Top of Input material
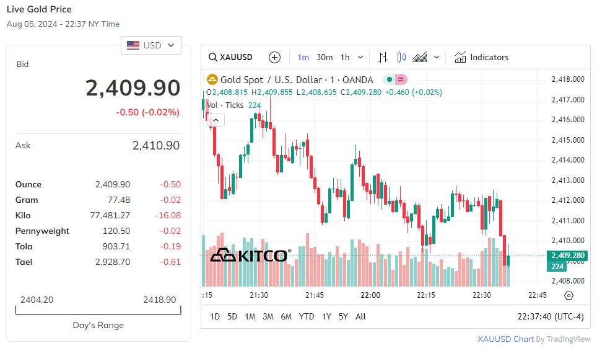Click the XAUUSD symbol search magnifier
Viewport: 597px width, 348px height.
pos(213,57)
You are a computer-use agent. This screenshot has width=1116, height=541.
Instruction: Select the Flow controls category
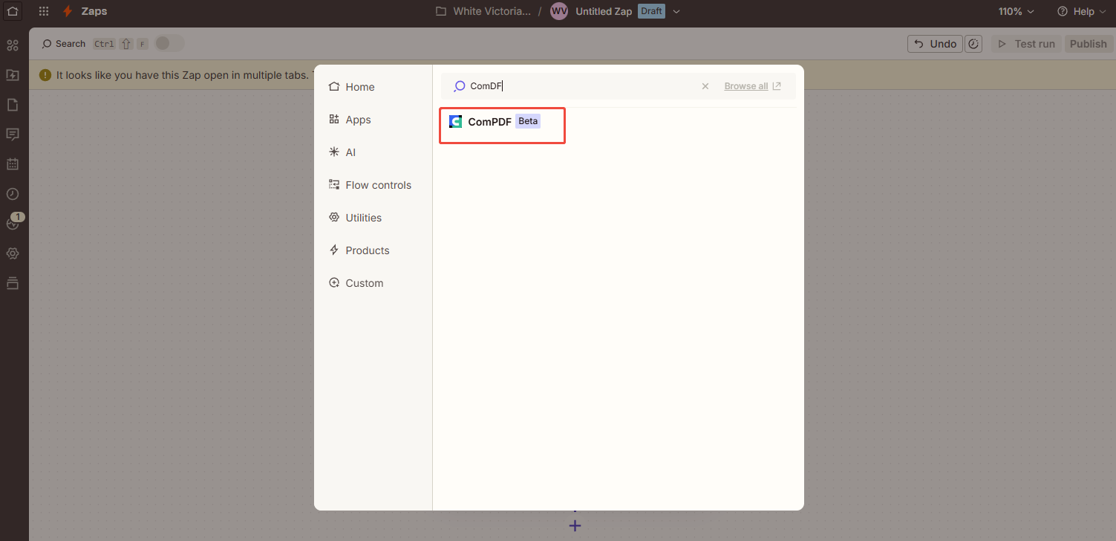378,184

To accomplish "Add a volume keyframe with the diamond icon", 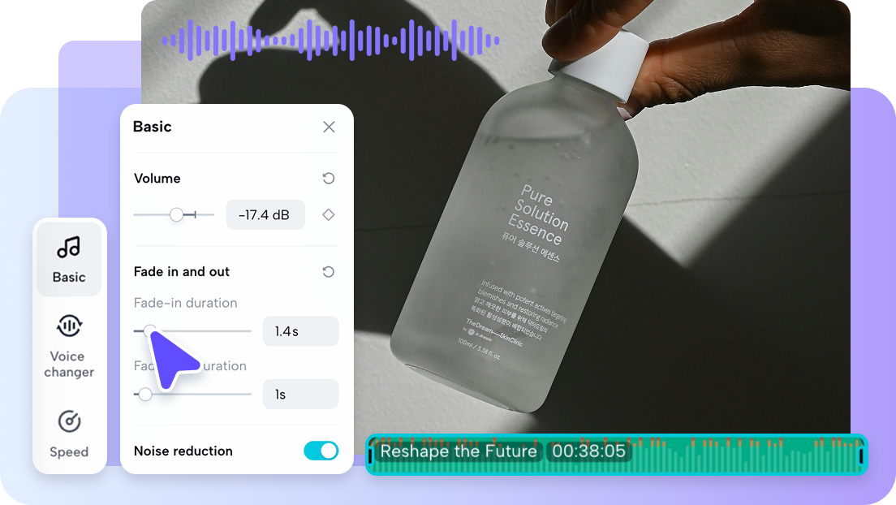I will (x=328, y=214).
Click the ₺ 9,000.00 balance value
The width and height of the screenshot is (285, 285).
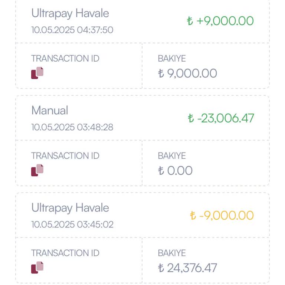[187, 73]
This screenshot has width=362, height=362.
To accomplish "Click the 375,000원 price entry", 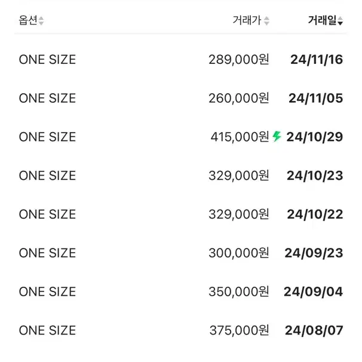I will (x=239, y=330).
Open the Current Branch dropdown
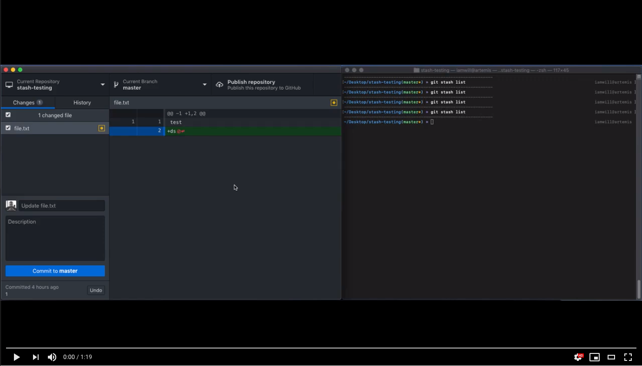642x366 pixels. pyautogui.click(x=204, y=84)
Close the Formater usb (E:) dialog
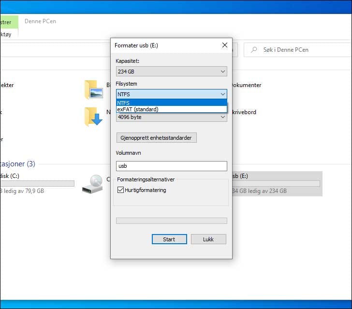This screenshot has height=309, width=352. pos(224,45)
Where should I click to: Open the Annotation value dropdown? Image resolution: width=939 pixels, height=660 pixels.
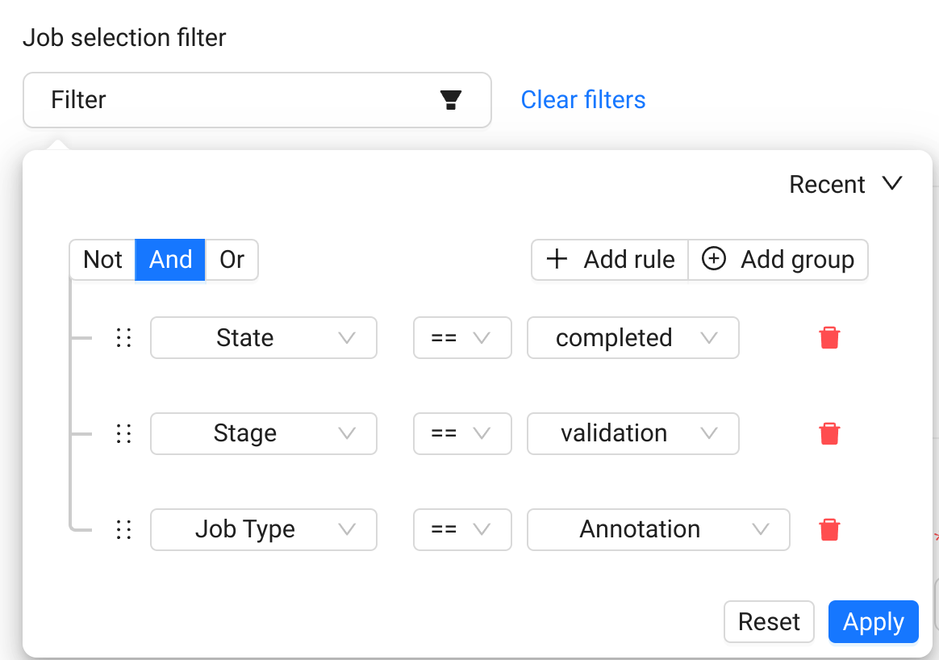(657, 529)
Bottom of Input material
To do: Your task is to reproduce exactly the lines from the one with "Where should I" to the end of the material, both included, with the pictures left out.

Answer to this exercise:
Where should I click to: Open the Annotation value dropdown? Image resolution: width=939 pixels, height=660 pixels.
(657, 529)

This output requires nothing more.